FOR IMMEDIATE RELEASE
September 22, 2009
AARP Media Relations
AARP Releases Data Showing Impact of Recession on Social Security Recipients Facing No COLA in 2009
Anticipated No Increase To Hit Nation’s Most Vulnerable The Hardest
Washington, DC – On the heels of AARP Public Policy Institute’s Solutions Forum addressing the lack of a Social Security COLA for 2010, AARP released the following statistics today which highlight the impact of the economic recession on Social Security recipients. Data shows that medical prices have risen during 2009, and Medicare beneficiaries with higher than average health care costs are hardest hit by not having a COLA next year.
Higher Medicare deductibles and premiums for Part D prescription drug coverage will be announced soon, adding to the health care cost burden. Moreover, because Medicare Part B and Part D prescription drug premiums are often deducted from Social Security checks, millions of Social Security recipients could see their benefit checks reduced in 2010, while they are still suffering from reduced retirement savings and a stagnant housing and employment market.

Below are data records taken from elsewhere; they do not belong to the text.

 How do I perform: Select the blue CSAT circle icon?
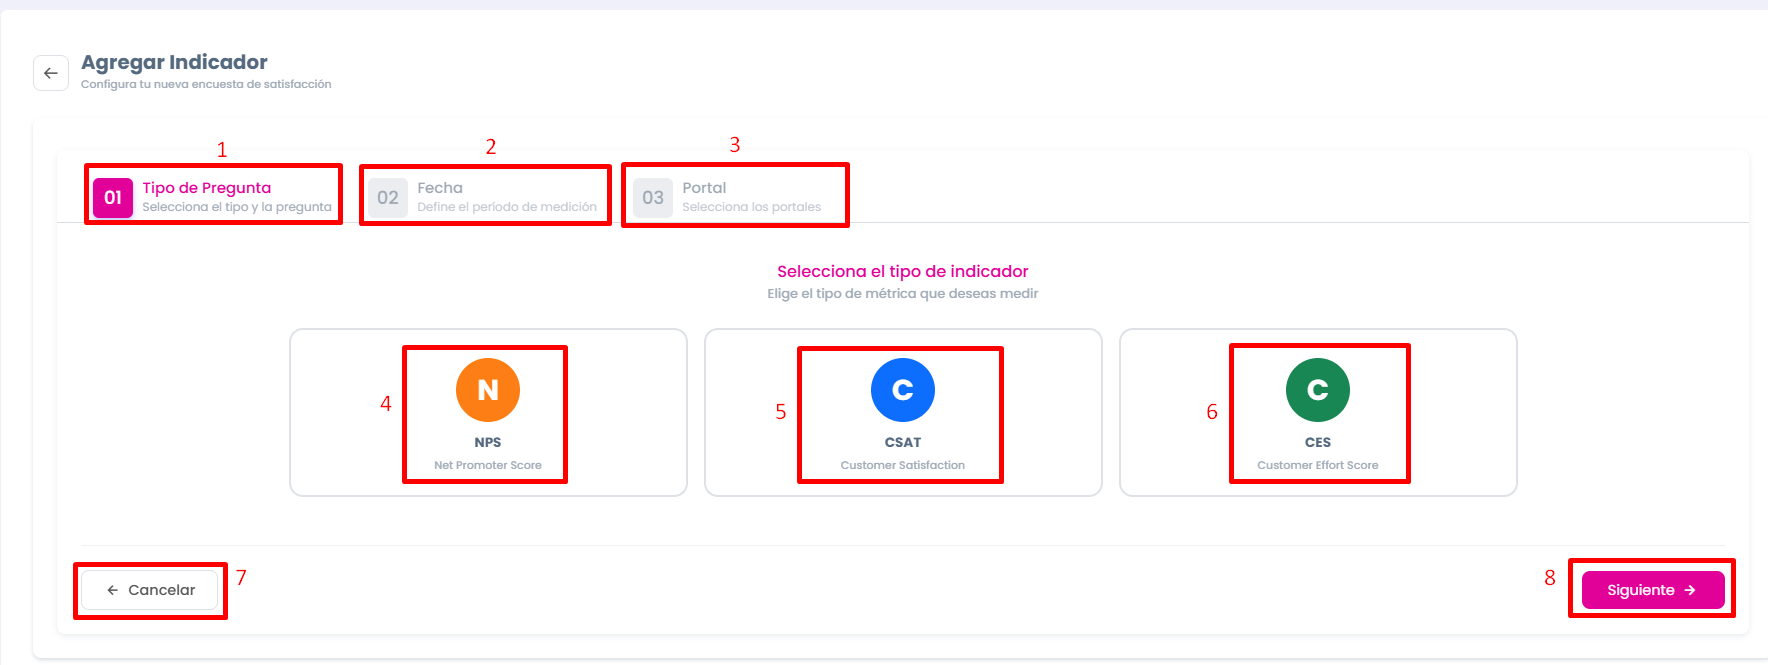click(903, 390)
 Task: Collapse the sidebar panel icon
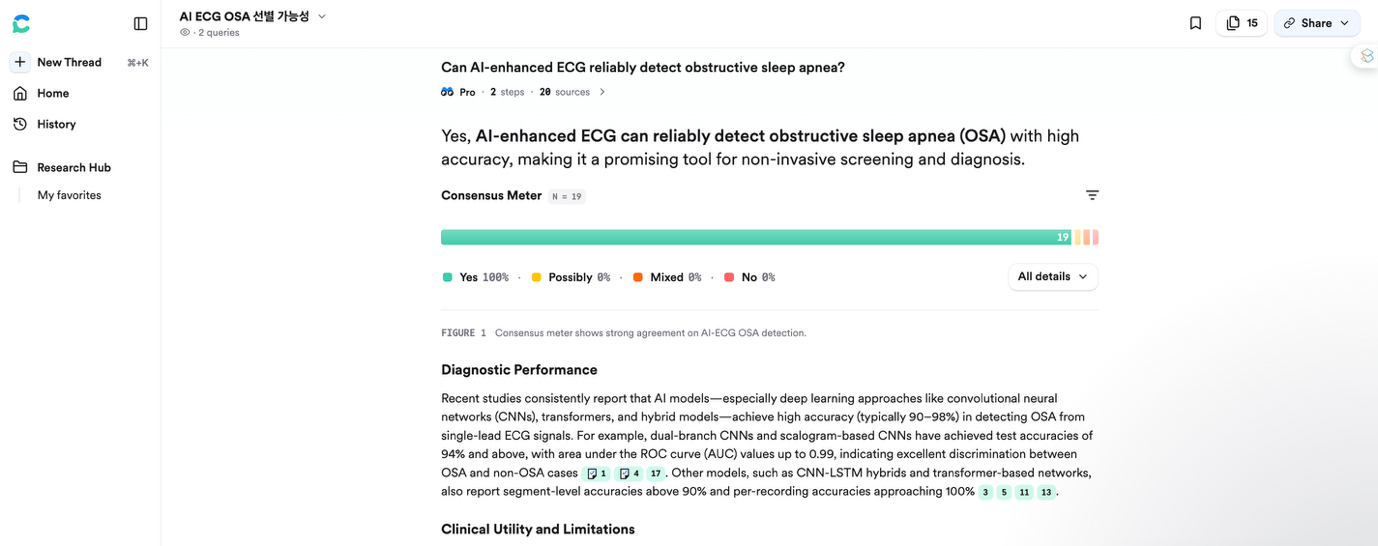[x=141, y=23]
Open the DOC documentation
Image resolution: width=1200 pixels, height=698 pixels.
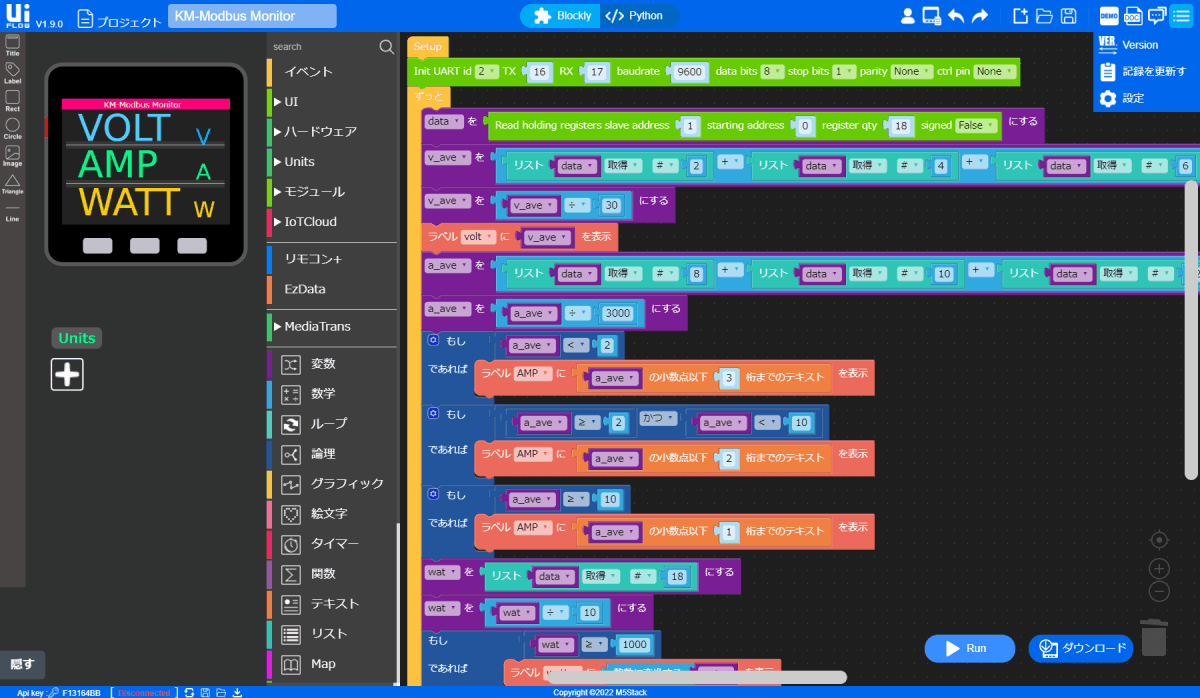(1135, 15)
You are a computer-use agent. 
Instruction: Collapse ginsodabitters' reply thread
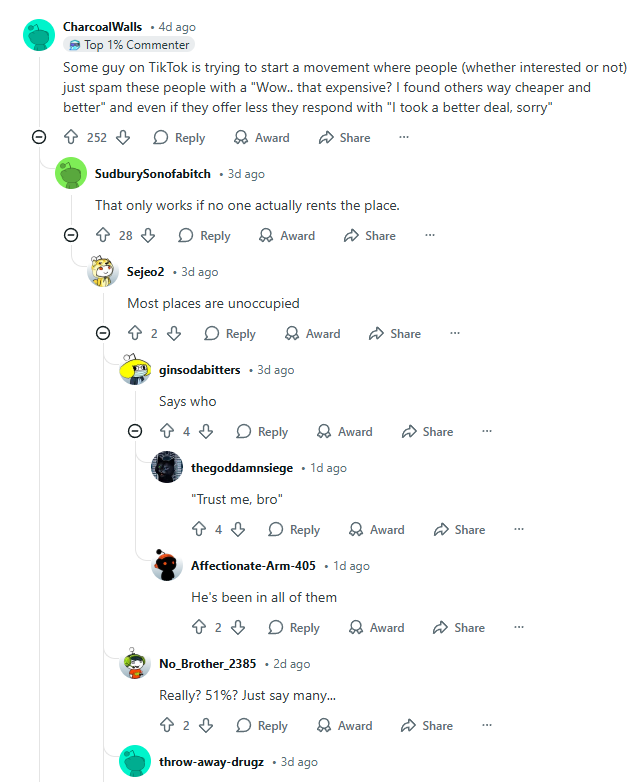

“Seniors face rising costs, but today have fewer resources to pay for them,” John Rother, AARP’s Executive Vice President for Public Policy and Strategy, said. “We urge Congress to address this issue quickly, so that seniors will not face reductions in their Social Security checks, or at least be compensated for increasing medical costs so vital to their well being.”
As advocates for older Americans examine the potential impact of a first-time no COLA for Social Security recipients, AARP has raised specific concerns regarding the rising costs of health care and significant losses in retirement savings.
AARP has compiled the following data to further the discussion taking place among advocates and lawmakers:
As part of the 2009 economic stimulus package, workers received a tax credit of up to $400 ($800 for couples), for 2009 and 2010. Social Security beneficiaries (and certain other retirees and disabled persons) received a one-time payment of $250 for 2009 only.
In addition, older households are more likely than younger households to spend any additional income that they receive, and this spurs economic recovery. (Source: Did the 2008 Tax Rebates Stimulate Spending? Matthew D. Shapiro and Joel Slemrod, University of Michigan and NBER, December 27, 2008.)
While the economy is recovering, household net worth is still about 17 percent lower than it was at the end of 2007 (and nearly 20 percent lower in inflation-adjusted terms). (Source, AARP Public Policy Institute calculations from Federal Reserve Board, Flow of Funds Account, Balance Sheet of Households and Nonprofit Organizations, September 17, 2009.)
Interest rates paid on savings account deposits have now also dropped to very low levels, leaving even conservative savers in a pinch. The average annual interest rate on a 6-month CD is less than half a percent today (0.44 percent in August 2009), down from 4.85 percent at the end of 2007. (Source: Federal Reserve Statistical Release H.15, September 21, 2009.)